Speaker 8th April 2013 - Rotarian T Anderson

A few notes on my recent trip to Asia. l was one of six Tearfund volunteer speakers who recently had the privilege of travelling to Thailand, Nepal and Mumbai to see, at first hand, some of the work that is supported by the Tearfund organisation. We were led by two of their full-time workers. Four of the team were from England. Anita Harron from Christ Church, Bangor and me were the two Irish members.

The whole trip took twelve days and in that time we had eleven air flights involving four different time zones, two nights with no sleep (one on an over-night flight and one on a 13.5 hours overnight drive) and one with just a few hours sleep, covered about 15,000 miles, visited six partner organizations, slept in eight different beds and met and interviewed dozens of different people. To say that at the end we were tired and jet-lagged would be an understatement. However the experience was not only very worthwhile, interesting and informative but also very humbling, challenging and inspiring.

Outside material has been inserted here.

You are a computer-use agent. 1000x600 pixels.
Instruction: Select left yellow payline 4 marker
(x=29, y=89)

In Thailand we visited some of the projects of the Mekong Minority Foundation who work on behalf of migrant workers and their families from neighbouring Myanmar (formerly Burma), Laos and Cambodia. These people often suffer from discrimination, exploitation and social insecurity.

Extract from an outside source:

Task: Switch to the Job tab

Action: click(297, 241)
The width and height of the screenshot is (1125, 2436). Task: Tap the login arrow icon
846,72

In Nepal we witnessed work supported by l Sagoal (a Nepalese word combined with the English word "goal" implying "working together") and had the opportunity to spend a night in homes of church family members. This was very special to each of us as we were shown overwhelming hospitality in very simple dwellings from people whose material possessions and income is a mere fraction of any of ours. We may be much richer in this world's goods but came away with the distinct impression that their spiritual commitment and love for our Lord is very much greater than ours.

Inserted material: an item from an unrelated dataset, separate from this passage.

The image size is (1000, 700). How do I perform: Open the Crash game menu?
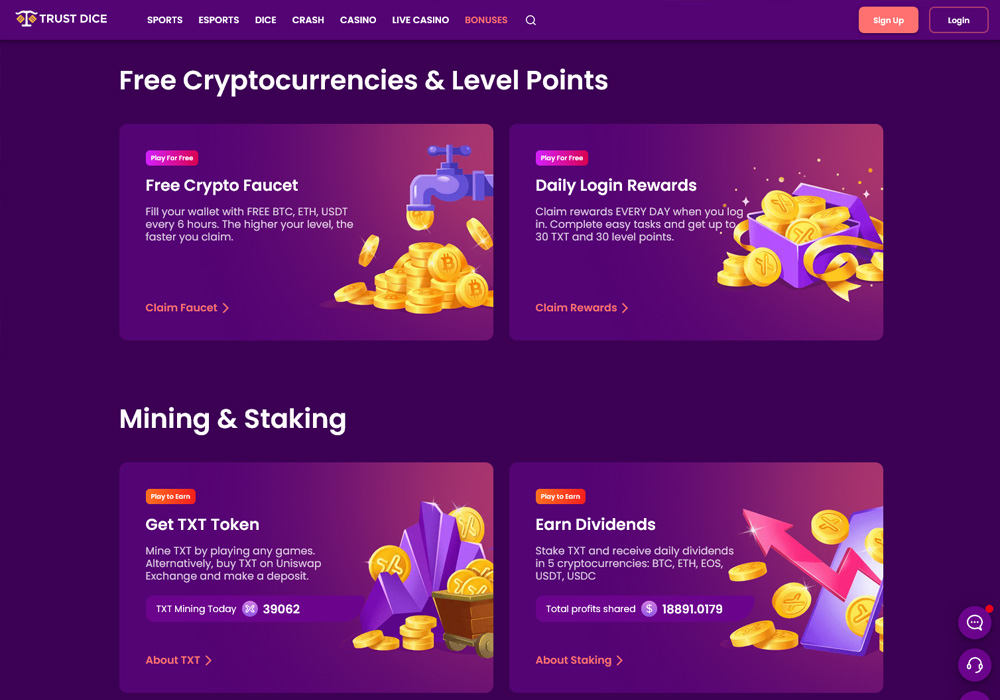point(308,20)
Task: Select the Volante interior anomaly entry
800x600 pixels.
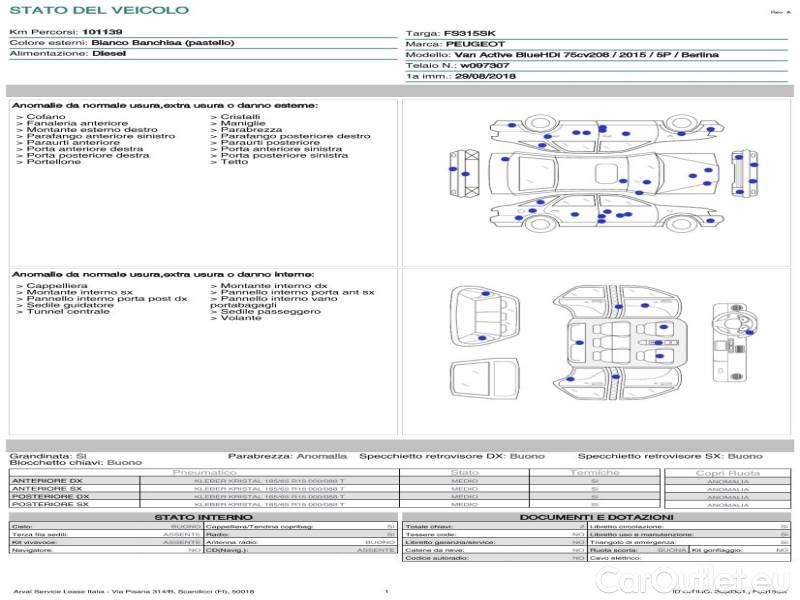Action: (x=241, y=318)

In southeast Nepal we met many people who have been rescued through the work of United Mission to Nepal in conjunction with Nawa Jeewan Samaj Sewa (NJSS) meaning "New Life Social Service", an NGO formed by all of the Christian churches in the city. These people were suffering from severe illness and in some cases near-death resulting from HIV/AIDS.

We had two nights and one full day in Mumbai (still called Bombay by the local population). This city of >20 million people could best be described as an all-out assault on the senses. No photographs could ever convey the constant noises, smells, bustle, traffic and contrasts of this metropolis where more than twelve million people live in slums or on the streets, interspersed with the centre of the Bollywood ?lm industry and the mega-rich. The Tearfund partner with whom we spent the day here was Inter-Mission Cares (IMCARES) - a Christian organization drawn from local slum churches whose main out-reach is to those who are considered to be at the very bottom of the human pile, who have no one else to show them love, care and compassion. We walked through the very slum seen in the movie "Slumdog Millionaire", witnessed medical care given on the street pavements and visited day-care centres for the children of the slum dwellers. Our last drive was through one of the "red-light" streets of the city, an experience which we could only describe as emotionally devastating. It is to the victims of such that IMCARES reaches with the love of Jesus.